AB, Türkiye’ye verilen güvenceyi dikkate almayarak, tüm raporlarında, Türkiye’nin hava ve deniz limanlarını Kıbrıs Rum kesimine açmasını istemektedir. Türkiye ise çok haklı olarak, önce KKTC’ye uygulanan ambargoya AB’nin son vermesini istemektedir.
Oysa AB, Kıbrıs konusunda önemli bir yanlış yapmıştır. AB’ye üye olacak ülkelerden istenen en önemli koşul, kendi iç sorunlarını çözmüş olmasıdır.
Yani Kıbrıs’ta iki toplum arasındaki sorunlar çözülmeden AB’nin Kıbrıs Rum kesimini üyeliği kabul etmesi, kendi ilkeleriyle tamamen çelişmektedir.

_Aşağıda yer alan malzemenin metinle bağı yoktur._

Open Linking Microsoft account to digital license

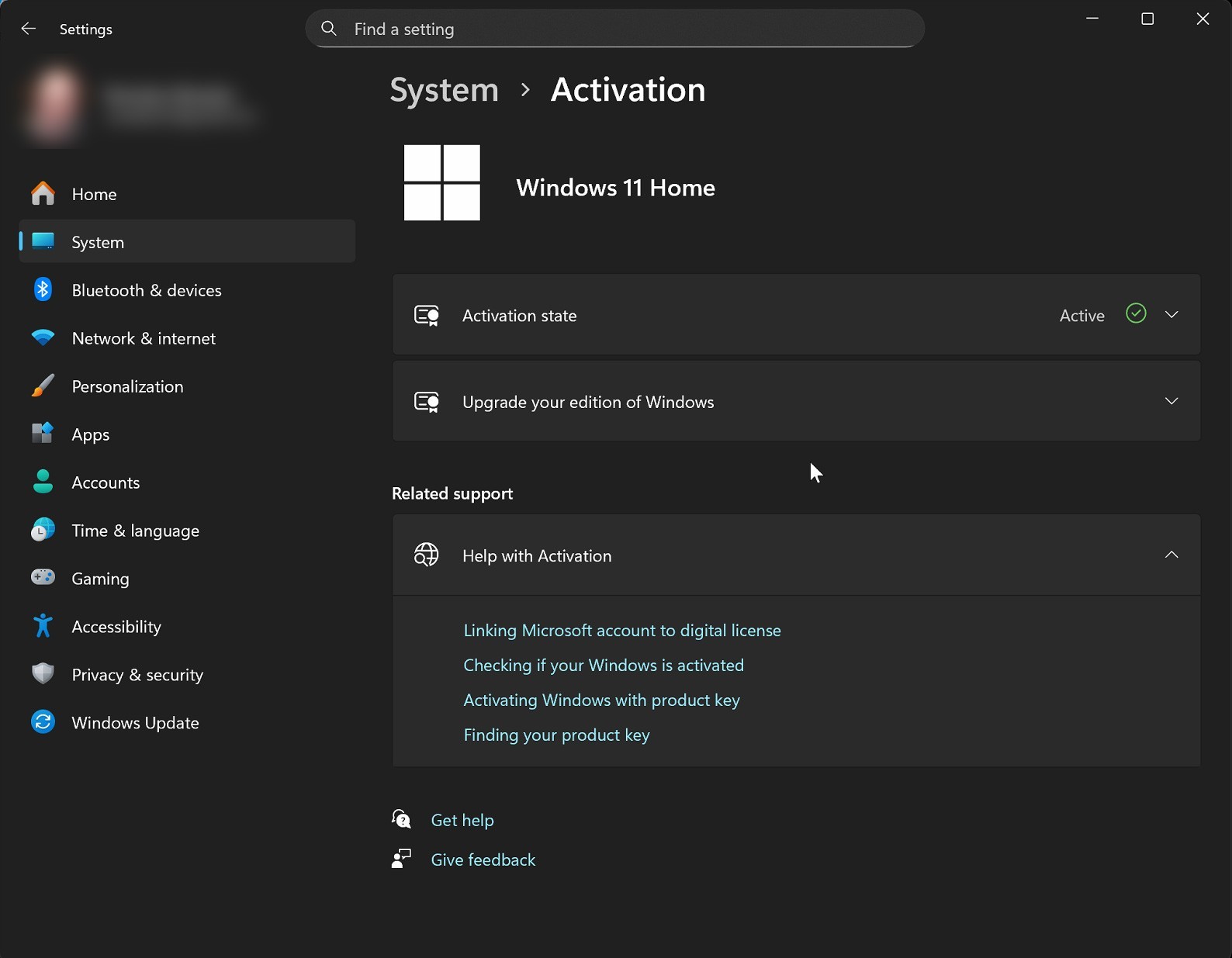[x=622, y=631]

Türkiye, AB’nin bu çifte standartlı politikasına, ısrarla ve özgüvenle karşı çıkmalı ve bu tutumu şiddetle kınanmalıdır. Özellikle Kıbrıs konusunda Türkiye’den istenenlerin tamamen haksız olduğunun altı çizilmeli ve Kıbrıs Türk toplumuna uygulanan ekonomik ve ticari ambargo son bulmadıkça, Türkiye limanlarını Rum kesimine açmamalıdır.
Biliyoruz ki Almanya’da Hıristiyan Birlik partileri, Türkiye’nin AB üyeliğine karşı çıkarken, Türkiye’ye “özel statü” önermektedirler. Amaç Türkiye’yi AB nin her türlü karar mekanizmalarının dışında tutmak istemekle birlikte, kendi çıkarlarının gerektirdiği nüfuz alanında bulundurmanın yollarını aramaktır. Son dönemde AB’nin Türkiye ile özel ilişkiler kurma girişiminin, AB aldatmacasının yeni bir boyutu olduğu bilinmeli ve tam üyelik dışındaki tüm seçenekler kararlılıkla reddedilmelidir.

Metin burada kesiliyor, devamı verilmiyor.